On le voit, dans les deux cas, les critiques de Jean-Luc Mélenchon visent à démasquer le discours ultra-libéral qui se cache derrière les images de la mondialisation heureuse, à mettre en évidence l’inégalité abyssale existant entre les supposés contractants, et l’absence de liberté réelle de choix de ceux qui ne font jamais que subir pour survivre.

Est-ce que le leader de La France insoumise ne risque pas là de crisper son électorat "traditionnel" ou au contraire est-ce que cette stratégie est susceptible de fonctionner pour élargir son socle électoral ?

Discours cohérent, qui puise aux racines d’une gauche - pas uniquement marxiste d’ailleurs - opposée aux effets déstabilisateurs d’un certain ultra-libéralisme économique sur les structures sociales comme à ses conséquences sur l’image qu’a l’individu de lui-même, l’approche de Jean-Luc Mélenchon semble devoir surprendre une part au moins de son électorat traditionnel. Pas celle qui est historiquement issue des vestiges du parti communiste, pour lesquels les éléments sociaux structurants restent importants.

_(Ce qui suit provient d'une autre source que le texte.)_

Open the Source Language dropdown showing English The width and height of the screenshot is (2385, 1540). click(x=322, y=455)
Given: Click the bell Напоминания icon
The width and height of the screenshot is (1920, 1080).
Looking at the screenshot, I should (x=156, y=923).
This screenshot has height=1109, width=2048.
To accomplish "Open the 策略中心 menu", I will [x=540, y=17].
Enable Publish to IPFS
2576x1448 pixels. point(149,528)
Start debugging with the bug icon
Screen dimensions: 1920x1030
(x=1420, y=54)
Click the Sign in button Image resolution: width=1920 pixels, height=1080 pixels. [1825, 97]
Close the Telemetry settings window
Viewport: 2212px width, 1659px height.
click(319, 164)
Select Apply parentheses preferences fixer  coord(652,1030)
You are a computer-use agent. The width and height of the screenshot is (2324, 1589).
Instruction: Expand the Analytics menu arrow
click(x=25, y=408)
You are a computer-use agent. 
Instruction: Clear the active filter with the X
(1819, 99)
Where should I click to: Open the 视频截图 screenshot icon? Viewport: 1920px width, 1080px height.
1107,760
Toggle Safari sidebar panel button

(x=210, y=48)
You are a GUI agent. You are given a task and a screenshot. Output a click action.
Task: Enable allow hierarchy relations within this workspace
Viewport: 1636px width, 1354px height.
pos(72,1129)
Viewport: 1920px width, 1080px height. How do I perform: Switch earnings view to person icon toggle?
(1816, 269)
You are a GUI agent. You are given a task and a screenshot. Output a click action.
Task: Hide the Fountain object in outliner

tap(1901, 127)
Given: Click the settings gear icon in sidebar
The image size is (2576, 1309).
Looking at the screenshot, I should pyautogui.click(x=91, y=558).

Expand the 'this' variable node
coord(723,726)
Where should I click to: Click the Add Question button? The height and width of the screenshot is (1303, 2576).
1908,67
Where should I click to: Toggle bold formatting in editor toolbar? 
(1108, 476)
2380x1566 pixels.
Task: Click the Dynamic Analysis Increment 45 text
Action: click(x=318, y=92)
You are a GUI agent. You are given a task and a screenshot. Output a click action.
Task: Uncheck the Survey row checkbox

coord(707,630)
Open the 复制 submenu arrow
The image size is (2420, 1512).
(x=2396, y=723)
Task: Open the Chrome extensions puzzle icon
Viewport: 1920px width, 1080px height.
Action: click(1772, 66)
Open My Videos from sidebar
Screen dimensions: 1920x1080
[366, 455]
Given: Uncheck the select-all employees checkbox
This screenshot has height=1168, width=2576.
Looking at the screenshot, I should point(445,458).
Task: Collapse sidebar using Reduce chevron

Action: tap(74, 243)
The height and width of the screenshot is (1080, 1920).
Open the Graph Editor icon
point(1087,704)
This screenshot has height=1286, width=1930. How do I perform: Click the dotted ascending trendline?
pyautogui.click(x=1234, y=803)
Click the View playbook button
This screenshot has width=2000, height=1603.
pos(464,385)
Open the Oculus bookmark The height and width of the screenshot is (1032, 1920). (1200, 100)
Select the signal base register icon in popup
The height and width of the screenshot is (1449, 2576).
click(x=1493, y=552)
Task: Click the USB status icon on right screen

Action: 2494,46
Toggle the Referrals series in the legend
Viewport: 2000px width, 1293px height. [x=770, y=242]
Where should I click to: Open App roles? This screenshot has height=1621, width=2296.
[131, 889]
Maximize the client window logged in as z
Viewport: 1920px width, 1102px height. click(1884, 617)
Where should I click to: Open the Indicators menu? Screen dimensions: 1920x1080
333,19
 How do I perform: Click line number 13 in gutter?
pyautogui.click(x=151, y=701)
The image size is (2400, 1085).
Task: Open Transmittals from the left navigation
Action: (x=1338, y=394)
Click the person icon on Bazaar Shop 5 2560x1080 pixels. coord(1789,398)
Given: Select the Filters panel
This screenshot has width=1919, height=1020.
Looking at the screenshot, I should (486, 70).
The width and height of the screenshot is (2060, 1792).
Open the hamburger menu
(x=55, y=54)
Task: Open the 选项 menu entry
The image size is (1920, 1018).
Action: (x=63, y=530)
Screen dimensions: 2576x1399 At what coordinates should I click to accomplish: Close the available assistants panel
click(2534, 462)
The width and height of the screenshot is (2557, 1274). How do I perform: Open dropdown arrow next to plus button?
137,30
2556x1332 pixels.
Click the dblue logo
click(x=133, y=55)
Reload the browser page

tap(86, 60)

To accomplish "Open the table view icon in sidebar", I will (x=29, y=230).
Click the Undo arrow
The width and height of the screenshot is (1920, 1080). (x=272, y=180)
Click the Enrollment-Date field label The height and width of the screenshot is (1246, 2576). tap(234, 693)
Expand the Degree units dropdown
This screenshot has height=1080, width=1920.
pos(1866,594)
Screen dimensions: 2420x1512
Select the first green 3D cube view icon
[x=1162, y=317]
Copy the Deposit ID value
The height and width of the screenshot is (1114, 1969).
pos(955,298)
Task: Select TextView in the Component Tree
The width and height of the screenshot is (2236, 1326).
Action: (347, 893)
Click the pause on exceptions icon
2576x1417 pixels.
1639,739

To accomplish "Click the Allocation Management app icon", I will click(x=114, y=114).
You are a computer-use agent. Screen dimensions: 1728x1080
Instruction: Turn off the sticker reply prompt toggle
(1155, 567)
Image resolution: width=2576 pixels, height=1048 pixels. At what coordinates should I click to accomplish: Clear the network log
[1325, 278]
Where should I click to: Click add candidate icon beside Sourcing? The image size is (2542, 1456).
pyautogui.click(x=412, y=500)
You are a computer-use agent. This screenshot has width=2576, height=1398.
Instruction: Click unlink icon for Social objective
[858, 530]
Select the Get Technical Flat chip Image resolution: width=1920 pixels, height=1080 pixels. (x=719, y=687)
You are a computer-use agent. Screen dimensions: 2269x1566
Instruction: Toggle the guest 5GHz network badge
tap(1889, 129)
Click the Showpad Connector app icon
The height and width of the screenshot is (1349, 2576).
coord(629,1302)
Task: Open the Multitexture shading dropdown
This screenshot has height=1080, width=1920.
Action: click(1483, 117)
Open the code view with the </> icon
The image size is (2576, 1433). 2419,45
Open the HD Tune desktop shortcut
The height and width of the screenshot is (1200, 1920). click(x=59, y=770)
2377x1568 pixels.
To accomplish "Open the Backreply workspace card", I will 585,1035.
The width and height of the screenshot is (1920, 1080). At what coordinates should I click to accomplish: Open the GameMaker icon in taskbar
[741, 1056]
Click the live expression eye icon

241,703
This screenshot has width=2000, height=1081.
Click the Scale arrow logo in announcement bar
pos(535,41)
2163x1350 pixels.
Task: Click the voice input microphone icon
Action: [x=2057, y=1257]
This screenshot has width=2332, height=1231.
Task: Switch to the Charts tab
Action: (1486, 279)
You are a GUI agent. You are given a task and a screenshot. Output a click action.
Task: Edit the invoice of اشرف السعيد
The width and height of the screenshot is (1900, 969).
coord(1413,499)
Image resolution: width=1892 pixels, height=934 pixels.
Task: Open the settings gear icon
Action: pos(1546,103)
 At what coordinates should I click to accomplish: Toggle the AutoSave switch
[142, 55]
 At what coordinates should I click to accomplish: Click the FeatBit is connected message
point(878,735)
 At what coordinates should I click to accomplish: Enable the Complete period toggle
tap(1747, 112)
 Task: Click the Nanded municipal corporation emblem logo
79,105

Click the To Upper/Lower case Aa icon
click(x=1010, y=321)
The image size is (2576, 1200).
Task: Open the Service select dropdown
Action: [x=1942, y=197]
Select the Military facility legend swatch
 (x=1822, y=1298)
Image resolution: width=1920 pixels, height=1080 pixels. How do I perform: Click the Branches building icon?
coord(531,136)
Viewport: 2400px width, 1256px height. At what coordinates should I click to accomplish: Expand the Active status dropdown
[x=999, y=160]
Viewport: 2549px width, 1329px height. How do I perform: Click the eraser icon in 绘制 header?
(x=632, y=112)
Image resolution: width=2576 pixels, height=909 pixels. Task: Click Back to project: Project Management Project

Mais Jean-Luc Mélenchon a aussi rassemblé dans la France Insoumise une jeunesse totalement acquise à un ultra-libéralisme culturel – qu’elle combine de manière parfois curieuse avec son antilibéralisme économique.

Si l’on regarde par exemple les résultats du sondage ifop/l’express de décembre 2017 sur les priorités des Français, on constate que, qu’il s’agisse de GPA pour un couple hétérosexuel, ou plus encore pour un couple homosexuel, ce sont les électeurs de Mélenchon qui y sont le plus largement favorables.

Les choses sont un peu moins évidentes en ce qui concerne l’immigration puisque, dans le même sondage, ce sont les électeurs de Mélenchon qui, à gauche, en trouvent le rythme trop élevé et sont les moins favorables à l’accueil des migrants. Mais reste à savoir s’il s’agit bien ici prioritairement d’une critique des conséquences de l’émigration forcée, comme chez leur leader.

S’il choque l’ultra-libéralisme culturel d’une part de son électorat – un ultra-libéralisme culturel progressiste et individualiste que l’on retrouve chez les électeurs de Benoît Hamon et bien sur d’Emmanuel Macron –, ce type d’approche de Jean-Luc Mélenchon, en ce qu’il retrouve certains fondamentaux, pourrait séduire des électeurs de la France périphérique, perdants de la mondialisation, dont certains, venus de la gauche, ont même pu être tentés par le vote d’extrême droite.

Quelle est la philosophie politique qui se cache derrière cette démarche selon vous ? Peut-on citer des précédents ?

 La gauche française n’a pas attendu Jean-Luc Mélenchon pour produire un discours dénonçant l’antihumanisme de sociétés où des individus isolés, coupés de leurs cercles d’appartenance, ne peuvent que subsister péniblement au quotidien. Quand elle ne dérapait pas dans les perspectives utopiques des Fourier, Cabet et autres Considérant, cela donnait les analyses proudhoniennes. Loin de chercher la fuite en avant d’un progressisme à tout crin, cette pensée cherchait au contraire à préserver – à conserver oserait-on dire – ce qui permet de protéger l’individu.

La nouveauté vient, comme nous l’avons signalé, de ce que cette gauche moderne actuelle qui prétend critiquer radicalement l’ultra-libéralisme économique, sa mondialisation et sa marchandisation des êtres, est en même temps, pour nombre de ses membres, totalement acquise à un ultra-individualisme et à un total relativisme qui ne sont qu’une autre facette idéologique du même ultra-libéralisme.